Meine Tochter und ich fahren mit dem Fahrrad durch den Wald, um einige Erledigungen in der nahegelegen Einkaufsstraße zu machen. Wir radeln ganz entspannt und unterhalten uns dabei über die bevorstehenden Sommer- und Herbstferien. Wir werden im Sommer nicht die gesamten sechs Schulferienwochen gemeinsam verreisen, erzähle ich ihr. Natürlich hat der Hort geöffnet, doch meine Tochter würde lieber wegfahren und die meiste Zeit draußen verbringen, verrät sie mir. Schon ein paar Mal hat sie ihre alte Waldkita erwähnt und möchte sie gerne wieder einmal als so genanntes Gastkind für einen ganzen Tag besuchen.

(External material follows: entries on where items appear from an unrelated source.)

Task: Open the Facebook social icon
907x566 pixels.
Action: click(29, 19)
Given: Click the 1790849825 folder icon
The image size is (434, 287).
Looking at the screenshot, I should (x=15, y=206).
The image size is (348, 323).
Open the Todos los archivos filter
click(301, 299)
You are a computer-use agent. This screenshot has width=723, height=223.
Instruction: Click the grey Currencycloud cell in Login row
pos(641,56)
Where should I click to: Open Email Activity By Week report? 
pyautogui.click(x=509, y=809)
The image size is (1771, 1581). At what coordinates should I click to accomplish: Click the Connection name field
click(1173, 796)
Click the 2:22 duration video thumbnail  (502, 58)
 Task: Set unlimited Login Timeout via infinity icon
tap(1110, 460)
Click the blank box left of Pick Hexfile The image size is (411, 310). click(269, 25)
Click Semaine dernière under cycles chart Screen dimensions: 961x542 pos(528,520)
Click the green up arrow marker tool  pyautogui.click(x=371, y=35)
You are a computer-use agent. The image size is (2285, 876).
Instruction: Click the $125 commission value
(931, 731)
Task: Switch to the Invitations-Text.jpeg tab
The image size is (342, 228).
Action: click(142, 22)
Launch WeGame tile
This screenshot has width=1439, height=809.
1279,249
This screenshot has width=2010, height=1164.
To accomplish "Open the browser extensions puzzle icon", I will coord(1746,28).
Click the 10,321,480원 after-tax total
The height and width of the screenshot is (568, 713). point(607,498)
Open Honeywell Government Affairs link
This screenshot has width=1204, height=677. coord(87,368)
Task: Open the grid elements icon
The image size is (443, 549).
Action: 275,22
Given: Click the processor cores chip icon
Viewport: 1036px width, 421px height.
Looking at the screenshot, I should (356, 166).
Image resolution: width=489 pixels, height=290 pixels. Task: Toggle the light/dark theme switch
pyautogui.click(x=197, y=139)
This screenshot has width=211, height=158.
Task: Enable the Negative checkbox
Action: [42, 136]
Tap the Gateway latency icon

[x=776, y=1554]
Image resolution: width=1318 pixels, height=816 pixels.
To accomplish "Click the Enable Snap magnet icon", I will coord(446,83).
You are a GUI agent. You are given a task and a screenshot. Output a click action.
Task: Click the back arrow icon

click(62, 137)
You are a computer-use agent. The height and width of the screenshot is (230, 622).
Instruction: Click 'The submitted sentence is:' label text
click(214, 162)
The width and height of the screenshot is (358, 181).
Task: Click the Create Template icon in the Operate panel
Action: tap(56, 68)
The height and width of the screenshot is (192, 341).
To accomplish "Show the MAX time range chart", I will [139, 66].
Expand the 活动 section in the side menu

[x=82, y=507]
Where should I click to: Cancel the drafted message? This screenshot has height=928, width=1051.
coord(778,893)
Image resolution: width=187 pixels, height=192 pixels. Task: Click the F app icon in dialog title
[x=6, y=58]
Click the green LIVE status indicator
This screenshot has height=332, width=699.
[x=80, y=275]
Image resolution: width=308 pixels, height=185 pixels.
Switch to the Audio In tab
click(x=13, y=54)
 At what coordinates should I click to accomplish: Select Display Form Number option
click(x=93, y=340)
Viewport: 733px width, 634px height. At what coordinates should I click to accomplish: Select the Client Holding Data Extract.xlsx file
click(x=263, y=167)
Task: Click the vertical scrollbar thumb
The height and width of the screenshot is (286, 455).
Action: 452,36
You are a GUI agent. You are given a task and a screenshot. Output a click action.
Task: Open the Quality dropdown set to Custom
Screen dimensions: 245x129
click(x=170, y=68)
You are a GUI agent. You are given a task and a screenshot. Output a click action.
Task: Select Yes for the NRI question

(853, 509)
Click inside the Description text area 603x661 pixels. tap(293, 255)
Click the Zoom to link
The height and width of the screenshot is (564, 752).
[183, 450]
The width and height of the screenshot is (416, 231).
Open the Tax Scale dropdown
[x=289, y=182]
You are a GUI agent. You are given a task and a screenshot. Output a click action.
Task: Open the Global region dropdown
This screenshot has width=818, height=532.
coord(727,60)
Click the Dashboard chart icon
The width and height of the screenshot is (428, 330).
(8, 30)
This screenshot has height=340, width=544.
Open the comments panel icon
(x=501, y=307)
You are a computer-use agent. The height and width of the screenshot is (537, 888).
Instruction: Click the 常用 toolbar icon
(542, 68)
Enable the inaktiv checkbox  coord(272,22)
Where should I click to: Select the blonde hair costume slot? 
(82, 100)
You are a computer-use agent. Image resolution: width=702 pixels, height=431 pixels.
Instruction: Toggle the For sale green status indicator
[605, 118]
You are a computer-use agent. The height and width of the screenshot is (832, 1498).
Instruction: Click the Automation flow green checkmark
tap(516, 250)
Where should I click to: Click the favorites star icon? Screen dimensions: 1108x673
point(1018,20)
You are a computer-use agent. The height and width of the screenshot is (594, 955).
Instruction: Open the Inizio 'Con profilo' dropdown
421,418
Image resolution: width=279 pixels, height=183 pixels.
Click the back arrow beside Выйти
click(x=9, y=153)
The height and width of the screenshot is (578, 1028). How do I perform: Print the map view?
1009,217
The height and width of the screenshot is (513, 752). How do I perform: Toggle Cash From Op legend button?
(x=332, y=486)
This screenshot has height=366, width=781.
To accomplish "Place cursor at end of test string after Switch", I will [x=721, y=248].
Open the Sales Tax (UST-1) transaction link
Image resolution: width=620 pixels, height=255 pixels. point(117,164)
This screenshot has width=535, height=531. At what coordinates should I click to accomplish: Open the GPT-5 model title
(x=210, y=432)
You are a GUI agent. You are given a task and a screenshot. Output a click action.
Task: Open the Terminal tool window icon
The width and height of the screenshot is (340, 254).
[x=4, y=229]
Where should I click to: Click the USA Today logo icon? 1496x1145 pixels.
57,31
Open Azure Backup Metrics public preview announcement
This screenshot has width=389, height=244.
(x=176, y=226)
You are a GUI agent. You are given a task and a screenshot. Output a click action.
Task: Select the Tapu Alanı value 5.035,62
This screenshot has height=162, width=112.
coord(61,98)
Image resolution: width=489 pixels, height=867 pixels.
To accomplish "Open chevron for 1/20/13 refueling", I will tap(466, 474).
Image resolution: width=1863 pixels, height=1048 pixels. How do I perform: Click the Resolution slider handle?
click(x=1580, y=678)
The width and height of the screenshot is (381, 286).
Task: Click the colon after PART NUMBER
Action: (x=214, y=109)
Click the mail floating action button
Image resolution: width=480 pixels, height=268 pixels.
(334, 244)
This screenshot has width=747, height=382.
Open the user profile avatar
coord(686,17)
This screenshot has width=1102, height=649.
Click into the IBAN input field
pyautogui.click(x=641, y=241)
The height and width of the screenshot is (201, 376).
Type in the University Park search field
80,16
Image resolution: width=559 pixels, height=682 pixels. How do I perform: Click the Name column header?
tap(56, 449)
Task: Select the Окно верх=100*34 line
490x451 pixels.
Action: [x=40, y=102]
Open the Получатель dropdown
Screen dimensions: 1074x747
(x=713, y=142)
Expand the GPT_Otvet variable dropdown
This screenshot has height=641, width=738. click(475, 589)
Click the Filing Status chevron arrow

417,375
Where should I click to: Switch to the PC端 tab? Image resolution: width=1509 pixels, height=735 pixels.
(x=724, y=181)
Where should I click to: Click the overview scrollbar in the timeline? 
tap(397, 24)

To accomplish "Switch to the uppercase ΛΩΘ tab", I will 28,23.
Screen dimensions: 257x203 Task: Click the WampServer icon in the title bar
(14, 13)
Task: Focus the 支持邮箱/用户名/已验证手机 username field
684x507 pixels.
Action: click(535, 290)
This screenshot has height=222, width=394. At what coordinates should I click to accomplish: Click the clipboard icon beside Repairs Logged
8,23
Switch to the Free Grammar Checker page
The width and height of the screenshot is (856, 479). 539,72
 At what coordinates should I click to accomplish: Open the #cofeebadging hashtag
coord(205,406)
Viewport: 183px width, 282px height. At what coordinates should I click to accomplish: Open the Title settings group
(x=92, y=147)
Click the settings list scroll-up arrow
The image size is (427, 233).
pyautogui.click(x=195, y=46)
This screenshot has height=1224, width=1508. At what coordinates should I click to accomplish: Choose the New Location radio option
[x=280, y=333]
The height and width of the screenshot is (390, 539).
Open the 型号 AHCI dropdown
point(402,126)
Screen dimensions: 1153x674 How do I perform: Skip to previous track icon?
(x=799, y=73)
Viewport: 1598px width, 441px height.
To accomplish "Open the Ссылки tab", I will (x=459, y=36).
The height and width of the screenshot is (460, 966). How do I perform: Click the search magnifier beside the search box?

Die Vögel zwitschern, das dichte grüne Laub raschelt hoch über unseren Köpfen. Wir kommen zuerst beim Imker und biegen dann zum Damwild- und Wildschweingehege ein. Hier machen wir traditionsgemäß gerne einen Zwischenstopp und zählen nach, ob noch alle Frischlinge da sind und begutachten, inwieweit sie gewachsen sind. Zum Glück sind sie vollzählig. Sie tollen zwischen den Bäumen umher, stupsen sich an, messen ihre Kräfte und durchforsten mit ihren kleinen Rüsselnasen den Waldboden nach nussigen Leckereien. Ihre blonden Rückenstreifen sind noch zu erkennen. Doch bald werden sie fast genauso groß und kräftig laut grunzend durch das Gehege laufen wie ihre Eltern. Bis sie dann mit fünf Jahren ausgewachsen sind. Meine Tochter möchte weiter zum Damwild. Neugierig betrachtet sich das noch ganz weich aussehende kurze Geweih der Hirsche, die auch gleich ganz zutraulich zum Zaun gelaufen kommen. Während mein Kind sich mit den Tieren beschäftigt, denke ich über ihren Wunsch nach einem Urlaub in der Natur nach. So gerne mein Mann und ich mit unseren beiden Kindern die gesamten Schulferien verreisen würden, so ist es uns aus beruflichen Gründen leider nicht möglich so lange wegzubleiben. Also was für Alternativen gibt es?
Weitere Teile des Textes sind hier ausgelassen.